About My Books
Picking up [via Euan] on the book thingamebob …
Total number of books I have owned:
Too many - I know I should take books out from the library, but for some reason it’s not the same …
Last book I bought:
Critical Mass: How One Thing Leads to Another by Philip Ball
Last Book I read:
The System of the World by Neal Stephenson
Five books that mean a lot to me:
Almost impossible, but off the top:
Where the Wild Things Are by Maurice Sendak - was my favourite when a bairn
The Outsider by Colin Wilson - for a bookish, teenage angry/hormonal/relatively-spot-free young man
The Pearl by John Steinbeck - taught me a lot about grit, beauty and greed.
Haroun and the Sea of Stories by Salman Rushdie - small but perfectly formed
The Idiot by Fyodor Dostoyevsky - large but perfectly formed.
Which five Bloggers am I passing this on to:
Absolutely no idea - anyone who reads this.

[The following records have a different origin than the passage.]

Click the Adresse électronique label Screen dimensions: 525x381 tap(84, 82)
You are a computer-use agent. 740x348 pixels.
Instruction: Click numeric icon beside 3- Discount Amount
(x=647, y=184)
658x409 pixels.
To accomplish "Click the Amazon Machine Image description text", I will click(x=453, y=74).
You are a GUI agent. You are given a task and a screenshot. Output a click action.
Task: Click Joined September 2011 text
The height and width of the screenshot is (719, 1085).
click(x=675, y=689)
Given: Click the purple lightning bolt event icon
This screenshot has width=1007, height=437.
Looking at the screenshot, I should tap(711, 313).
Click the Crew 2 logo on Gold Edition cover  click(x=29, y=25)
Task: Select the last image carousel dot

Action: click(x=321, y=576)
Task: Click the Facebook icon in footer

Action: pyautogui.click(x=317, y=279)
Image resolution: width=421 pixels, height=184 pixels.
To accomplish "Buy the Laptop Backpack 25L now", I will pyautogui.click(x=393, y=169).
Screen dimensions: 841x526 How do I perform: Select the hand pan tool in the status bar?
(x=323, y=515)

“I know I should take books out from the library, but for some reason it’s not the same …”: I feel the same about that. There were times when money was much, much tighter, that I used the library more extensively for pleasure reading, but would still later try to buy the books that I liked best..
I wish I had thought of Euan’s and now your solution to the “five bloggers” question. Oh, and thanks for reminding me of Sendak’s book; that was a favorite for reading to my son too.
Thanks for stopping by my blog and leaving a comment
Books are themselves a theme of my research, in that until the age of 40-something I hardly read any, that weren’t either set texts, or “text books” of some kind, so I’m a kind of “born-again-reader”.
As such I now own hundreds - like you, borrowing them just isn’t the same - worse still I have the habit of heavily annotating the ones that impress me, often to the point of having to buy a second readable copy.
I recently continued a very similar meme - 5 books you’re embarassed to admit you’ve never read. Fancy trying that one.
Hi Ian
5 books I’m embarrassed to admit I’ve never read? Yikes! That’s really hard. The only thing I can really think of is being an arts grad with very limited Shakespeare knowledge - that often comes up - and perhaps Phaedrus … but let me think abhout it some more. I suspect there’ll be a number of classics in there - e.g. Remembrance of things past, but I’m not really sure I’m “embarrassed” about not having read them - I’m more vaguely aware that I probably ought to read them.